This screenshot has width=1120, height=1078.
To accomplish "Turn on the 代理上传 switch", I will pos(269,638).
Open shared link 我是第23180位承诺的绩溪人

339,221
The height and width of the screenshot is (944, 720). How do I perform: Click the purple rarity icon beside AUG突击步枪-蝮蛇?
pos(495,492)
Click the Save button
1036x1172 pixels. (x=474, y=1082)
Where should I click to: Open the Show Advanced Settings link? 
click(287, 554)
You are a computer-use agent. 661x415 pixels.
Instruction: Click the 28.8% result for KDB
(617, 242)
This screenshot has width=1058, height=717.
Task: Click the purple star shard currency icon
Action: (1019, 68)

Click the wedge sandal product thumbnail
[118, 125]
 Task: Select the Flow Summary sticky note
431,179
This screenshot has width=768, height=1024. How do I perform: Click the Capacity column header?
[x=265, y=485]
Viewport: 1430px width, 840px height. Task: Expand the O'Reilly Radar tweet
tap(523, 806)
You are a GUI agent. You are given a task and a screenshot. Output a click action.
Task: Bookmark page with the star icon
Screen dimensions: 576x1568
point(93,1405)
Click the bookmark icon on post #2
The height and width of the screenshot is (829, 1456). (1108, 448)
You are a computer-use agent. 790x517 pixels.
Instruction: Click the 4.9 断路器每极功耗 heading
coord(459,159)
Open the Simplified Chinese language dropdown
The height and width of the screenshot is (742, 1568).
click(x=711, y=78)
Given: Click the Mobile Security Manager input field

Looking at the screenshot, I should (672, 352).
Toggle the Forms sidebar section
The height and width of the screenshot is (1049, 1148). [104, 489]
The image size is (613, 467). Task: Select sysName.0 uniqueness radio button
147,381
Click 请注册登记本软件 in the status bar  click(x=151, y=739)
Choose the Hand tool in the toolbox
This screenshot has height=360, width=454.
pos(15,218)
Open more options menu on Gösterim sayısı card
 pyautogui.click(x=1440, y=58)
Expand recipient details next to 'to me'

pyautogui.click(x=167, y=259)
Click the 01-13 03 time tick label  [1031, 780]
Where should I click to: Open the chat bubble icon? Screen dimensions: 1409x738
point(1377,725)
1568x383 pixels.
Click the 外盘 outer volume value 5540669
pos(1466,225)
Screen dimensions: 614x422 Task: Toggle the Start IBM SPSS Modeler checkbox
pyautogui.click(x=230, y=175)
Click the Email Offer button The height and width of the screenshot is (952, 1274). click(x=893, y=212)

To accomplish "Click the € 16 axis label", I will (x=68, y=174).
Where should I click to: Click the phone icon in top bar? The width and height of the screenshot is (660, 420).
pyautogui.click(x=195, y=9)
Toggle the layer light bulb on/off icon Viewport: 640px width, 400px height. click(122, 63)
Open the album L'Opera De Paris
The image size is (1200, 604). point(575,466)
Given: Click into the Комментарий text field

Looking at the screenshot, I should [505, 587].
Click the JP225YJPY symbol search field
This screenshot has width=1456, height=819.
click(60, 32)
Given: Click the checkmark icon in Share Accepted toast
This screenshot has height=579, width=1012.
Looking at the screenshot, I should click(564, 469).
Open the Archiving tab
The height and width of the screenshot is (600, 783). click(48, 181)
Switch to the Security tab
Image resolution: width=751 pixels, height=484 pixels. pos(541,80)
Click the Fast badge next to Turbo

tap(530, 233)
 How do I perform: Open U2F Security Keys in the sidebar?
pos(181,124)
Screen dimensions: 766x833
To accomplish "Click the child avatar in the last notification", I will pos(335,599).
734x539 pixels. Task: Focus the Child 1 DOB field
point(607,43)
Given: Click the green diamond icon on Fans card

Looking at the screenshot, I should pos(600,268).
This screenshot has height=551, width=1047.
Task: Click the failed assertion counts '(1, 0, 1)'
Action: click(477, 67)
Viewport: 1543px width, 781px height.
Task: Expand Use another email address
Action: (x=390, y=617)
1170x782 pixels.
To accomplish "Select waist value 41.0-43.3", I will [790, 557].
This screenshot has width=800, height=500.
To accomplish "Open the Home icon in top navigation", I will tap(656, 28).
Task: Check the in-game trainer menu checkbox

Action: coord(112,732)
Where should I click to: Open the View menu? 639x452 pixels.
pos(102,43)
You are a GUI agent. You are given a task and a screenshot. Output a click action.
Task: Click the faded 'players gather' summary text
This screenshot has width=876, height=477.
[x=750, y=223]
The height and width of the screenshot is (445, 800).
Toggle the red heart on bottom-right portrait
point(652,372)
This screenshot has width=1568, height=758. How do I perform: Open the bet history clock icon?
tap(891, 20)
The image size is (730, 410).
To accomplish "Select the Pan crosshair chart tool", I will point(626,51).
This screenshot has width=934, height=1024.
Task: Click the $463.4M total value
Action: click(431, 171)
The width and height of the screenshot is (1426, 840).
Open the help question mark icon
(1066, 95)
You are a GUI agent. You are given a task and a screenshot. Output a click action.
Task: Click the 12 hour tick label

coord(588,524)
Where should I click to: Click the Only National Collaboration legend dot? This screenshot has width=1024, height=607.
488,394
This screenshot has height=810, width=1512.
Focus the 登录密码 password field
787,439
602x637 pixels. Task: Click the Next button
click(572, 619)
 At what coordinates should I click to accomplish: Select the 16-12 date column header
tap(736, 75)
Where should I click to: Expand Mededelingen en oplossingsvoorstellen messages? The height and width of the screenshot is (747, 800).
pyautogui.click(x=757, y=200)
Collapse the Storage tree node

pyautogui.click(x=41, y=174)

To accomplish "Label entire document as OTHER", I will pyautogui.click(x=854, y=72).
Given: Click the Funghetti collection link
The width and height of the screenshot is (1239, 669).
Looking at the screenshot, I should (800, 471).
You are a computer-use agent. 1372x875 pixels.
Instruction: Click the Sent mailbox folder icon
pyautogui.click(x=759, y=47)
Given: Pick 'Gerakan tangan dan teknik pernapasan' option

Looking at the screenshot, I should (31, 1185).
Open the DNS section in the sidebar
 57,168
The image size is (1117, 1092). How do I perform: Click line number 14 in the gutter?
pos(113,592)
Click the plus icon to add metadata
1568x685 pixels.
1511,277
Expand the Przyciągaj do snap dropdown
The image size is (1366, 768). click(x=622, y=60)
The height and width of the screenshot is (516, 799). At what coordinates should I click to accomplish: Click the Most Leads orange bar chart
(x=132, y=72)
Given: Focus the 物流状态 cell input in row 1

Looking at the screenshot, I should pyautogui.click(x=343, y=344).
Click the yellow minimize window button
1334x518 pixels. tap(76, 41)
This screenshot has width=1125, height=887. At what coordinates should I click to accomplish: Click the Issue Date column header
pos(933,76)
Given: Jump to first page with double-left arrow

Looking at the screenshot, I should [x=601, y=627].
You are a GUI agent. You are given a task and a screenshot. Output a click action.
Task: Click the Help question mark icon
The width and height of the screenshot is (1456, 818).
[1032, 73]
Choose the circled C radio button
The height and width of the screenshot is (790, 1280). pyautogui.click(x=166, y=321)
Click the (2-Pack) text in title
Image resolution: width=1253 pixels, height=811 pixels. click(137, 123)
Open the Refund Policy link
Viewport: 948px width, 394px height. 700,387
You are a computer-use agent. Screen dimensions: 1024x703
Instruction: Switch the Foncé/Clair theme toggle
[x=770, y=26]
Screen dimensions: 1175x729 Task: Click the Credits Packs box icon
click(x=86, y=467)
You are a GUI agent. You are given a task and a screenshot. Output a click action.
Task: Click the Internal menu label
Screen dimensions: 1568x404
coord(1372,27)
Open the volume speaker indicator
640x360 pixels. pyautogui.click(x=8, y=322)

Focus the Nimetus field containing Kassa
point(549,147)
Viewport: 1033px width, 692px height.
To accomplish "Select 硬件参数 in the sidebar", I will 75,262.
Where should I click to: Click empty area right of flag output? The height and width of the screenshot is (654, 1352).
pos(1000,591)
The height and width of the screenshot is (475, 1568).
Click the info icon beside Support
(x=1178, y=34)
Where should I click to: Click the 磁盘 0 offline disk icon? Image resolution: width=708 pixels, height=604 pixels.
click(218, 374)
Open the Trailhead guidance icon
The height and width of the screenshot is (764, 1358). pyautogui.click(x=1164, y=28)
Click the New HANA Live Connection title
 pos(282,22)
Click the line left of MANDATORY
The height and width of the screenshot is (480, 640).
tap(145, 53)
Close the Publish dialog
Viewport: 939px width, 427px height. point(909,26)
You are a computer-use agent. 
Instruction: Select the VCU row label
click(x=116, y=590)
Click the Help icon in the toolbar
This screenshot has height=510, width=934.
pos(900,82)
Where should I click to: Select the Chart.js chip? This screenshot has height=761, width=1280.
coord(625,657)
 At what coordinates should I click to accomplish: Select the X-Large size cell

The task
How many of the lines above contain the word "computer"? Give the number alone.

Final answer
5